:: Exercise aim ::
Word for word, print every entry below.

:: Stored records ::
▬▬▬▬▬▬

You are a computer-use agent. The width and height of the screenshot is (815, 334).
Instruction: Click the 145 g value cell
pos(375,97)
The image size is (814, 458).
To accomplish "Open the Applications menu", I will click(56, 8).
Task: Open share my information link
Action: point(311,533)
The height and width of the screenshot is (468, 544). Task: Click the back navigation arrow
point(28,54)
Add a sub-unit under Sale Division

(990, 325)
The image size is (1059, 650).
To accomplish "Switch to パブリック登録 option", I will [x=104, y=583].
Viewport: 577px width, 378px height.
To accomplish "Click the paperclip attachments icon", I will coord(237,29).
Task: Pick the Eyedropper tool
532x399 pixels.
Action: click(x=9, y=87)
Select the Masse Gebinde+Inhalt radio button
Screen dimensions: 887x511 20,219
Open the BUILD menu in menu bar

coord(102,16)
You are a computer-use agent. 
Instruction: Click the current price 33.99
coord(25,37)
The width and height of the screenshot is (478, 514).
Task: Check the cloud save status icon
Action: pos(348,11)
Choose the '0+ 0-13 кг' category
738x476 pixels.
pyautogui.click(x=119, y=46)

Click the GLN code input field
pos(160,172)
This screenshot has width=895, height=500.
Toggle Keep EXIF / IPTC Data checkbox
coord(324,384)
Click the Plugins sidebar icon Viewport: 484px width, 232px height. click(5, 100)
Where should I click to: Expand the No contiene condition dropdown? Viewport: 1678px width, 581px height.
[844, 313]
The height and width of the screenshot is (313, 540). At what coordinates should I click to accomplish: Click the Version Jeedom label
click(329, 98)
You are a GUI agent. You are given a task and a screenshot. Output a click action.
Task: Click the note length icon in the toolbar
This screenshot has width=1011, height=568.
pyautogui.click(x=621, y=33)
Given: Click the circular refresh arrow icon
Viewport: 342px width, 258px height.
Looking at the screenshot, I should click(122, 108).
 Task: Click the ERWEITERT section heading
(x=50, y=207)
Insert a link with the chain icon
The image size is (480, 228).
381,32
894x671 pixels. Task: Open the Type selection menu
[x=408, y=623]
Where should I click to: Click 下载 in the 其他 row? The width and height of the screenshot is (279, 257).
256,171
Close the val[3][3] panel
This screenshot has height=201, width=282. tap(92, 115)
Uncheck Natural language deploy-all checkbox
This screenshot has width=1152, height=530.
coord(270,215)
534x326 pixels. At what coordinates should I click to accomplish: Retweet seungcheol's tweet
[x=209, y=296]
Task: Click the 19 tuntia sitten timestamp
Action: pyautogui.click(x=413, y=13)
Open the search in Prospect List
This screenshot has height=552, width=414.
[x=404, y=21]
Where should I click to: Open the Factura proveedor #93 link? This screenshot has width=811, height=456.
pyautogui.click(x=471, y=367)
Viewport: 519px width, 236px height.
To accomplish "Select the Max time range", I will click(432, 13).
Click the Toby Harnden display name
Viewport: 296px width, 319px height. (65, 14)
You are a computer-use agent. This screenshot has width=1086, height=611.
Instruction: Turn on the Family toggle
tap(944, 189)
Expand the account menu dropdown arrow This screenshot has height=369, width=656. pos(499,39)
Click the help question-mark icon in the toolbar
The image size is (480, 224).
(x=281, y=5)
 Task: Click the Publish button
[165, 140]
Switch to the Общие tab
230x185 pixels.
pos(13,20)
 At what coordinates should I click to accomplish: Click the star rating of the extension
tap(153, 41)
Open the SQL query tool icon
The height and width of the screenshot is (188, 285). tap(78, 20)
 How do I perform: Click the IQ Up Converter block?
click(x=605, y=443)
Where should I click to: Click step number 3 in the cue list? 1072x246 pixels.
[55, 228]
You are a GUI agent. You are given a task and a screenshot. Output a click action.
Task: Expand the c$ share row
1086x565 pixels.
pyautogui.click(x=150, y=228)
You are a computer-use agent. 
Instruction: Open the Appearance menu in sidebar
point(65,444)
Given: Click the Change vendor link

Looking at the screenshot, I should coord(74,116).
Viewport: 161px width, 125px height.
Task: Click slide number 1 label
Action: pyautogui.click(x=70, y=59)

▬▬▬▬▬▬

:: Task answer ::
You are a computer-use agent. The width and height of the screenshot is (815, 334).
Instruction: Click the 145 g value cell
pos(375,97)
The image size is (814, 458).
To accomplish "Open the Applications menu", I will click(56, 8).
Task: Open share my information link
Action: point(311,533)
The height and width of the screenshot is (468, 544). Task: Click the back navigation arrow
point(28,54)
Add a sub-unit under Sale Division

(990, 325)
The image size is (1059, 650).
To accomplish "Switch to パブリック登録 option", I will [x=104, y=583].
Viewport: 577px width, 378px height.
To accomplish "Click the paperclip attachments icon", I will coord(237,29).
Task: Pick the Eyedropper tool
532x399 pixels.
Action: click(x=9, y=87)
Select the Masse Gebinde+Inhalt radio button
Screen dimensions: 887x511 20,219
Open the BUILD menu in menu bar

coord(102,16)
You are a computer-use agent. 
Instruction: Click the current price 33.99
coord(25,37)
The width and height of the screenshot is (478, 514).
Task: Check the cloud save status icon
Action: pos(348,11)
Choose the '0+ 0-13 кг' category
738x476 pixels.
pyautogui.click(x=119, y=46)

Click the GLN code input field
pos(160,172)
This screenshot has width=895, height=500.
Toggle Keep EXIF / IPTC Data checkbox
coord(324,384)
Click the Plugins sidebar icon Viewport: 484px width, 232px height. click(5, 100)
Where should I click to: Expand the No contiene condition dropdown? Viewport: 1678px width, 581px height.
[844, 313]
The height and width of the screenshot is (313, 540). At what coordinates should I click to accomplish: Click the Version Jeedom label
click(329, 98)
You are a GUI agent. You are given a task and a screenshot. Output a click action.
Task: Click the note length icon in the toolbar
This screenshot has width=1011, height=568.
pyautogui.click(x=621, y=33)
Given: Click the circular refresh arrow icon
Viewport: 342px width, 258px height.
Looking at the screenshot, I should click(122, 108).
 Task: Click the ERWEITERT section heading
(x=50, y=207)
Insert a link with the chain icon
The image size is (480, 228).
381,32
894x671 pixels. Task: Open the Type selection menu
[x=408, y=623]
Where should I click to: Click 下载 in the 其他 row? The width and height of the screenshot is (279, 257).
256,171
Close the val[3][3] panel
This screenshot has height=201, width=282. tap(92, 115)
Uncheck Natural language deploy-all checkbox
This screenshot has width=1152, height=530.
coord(270,215)
534x326 pixels. At what coordinates should I click to accomplish: Retweet seungcheol's tweet
[x=209, y=296]
Task: Click the 19 tuntia sitten timestamp
Action: pyautogui.click(x=413, y=13)
Open the search in Prospect List
This screenshot has height=552, width=414.
[x=404, y=21]
Where should I click to: Open the Factura proveedor #93 link? This screenshot has width=811, height=456.
pyautogui.click(x=471, y=367)
Viewport: 519px width, 236px height.
To accomplish "Select the Max time range", I will click(432, 13).
Click the Toby Harnden display name
Viewport: 296px width, 319px height. (65, 14)
You are a computer-use agent. This screenshot has width=1086, height=611.
Instruction: Turn on the Family toggle
tap(944, 189)
Expand the account menu dropdown arrow This screenshot has height=369, width=656. pos(499,39)
Click the help question-mark icon in the toolbar
The image size is (480, 224).
(x=281, y=5)
 Task: Click the Publish button
[165, 140]
Switch to the Общие tab
230x185 pixels.
pos(13,20)
 At what coordinates should I click to accomplish: Click the star rating of the extension
tap(153, 41)
Open the SQL query tool icon
The height and width of the screenshot is (188, 285). tap(78, 20)
 How do I perform: Click the IQ Up Converter block?
click(x=605, y=443)
Where should I click to: Click step number 3 in the cue list? 1072x246 pixels.
[55, 228]
You are a GUI agent. You are given a task and a screenshot. Output a click action.
Task: Expand the c$ share row
1086x565 pixels.
pyautogui.click(x=150, y=228)
You are a computer-use agent. 
Instruction: Open the Appearance menu in sidebar
point(65,444)
Given: Click the Change vendor link

Looking at the screenshot, I should coord(74,116).
Viewport: 161px width, 125px height.
Task: Click slide number 1 label
Action: pyautogui.click(x=70, y=59)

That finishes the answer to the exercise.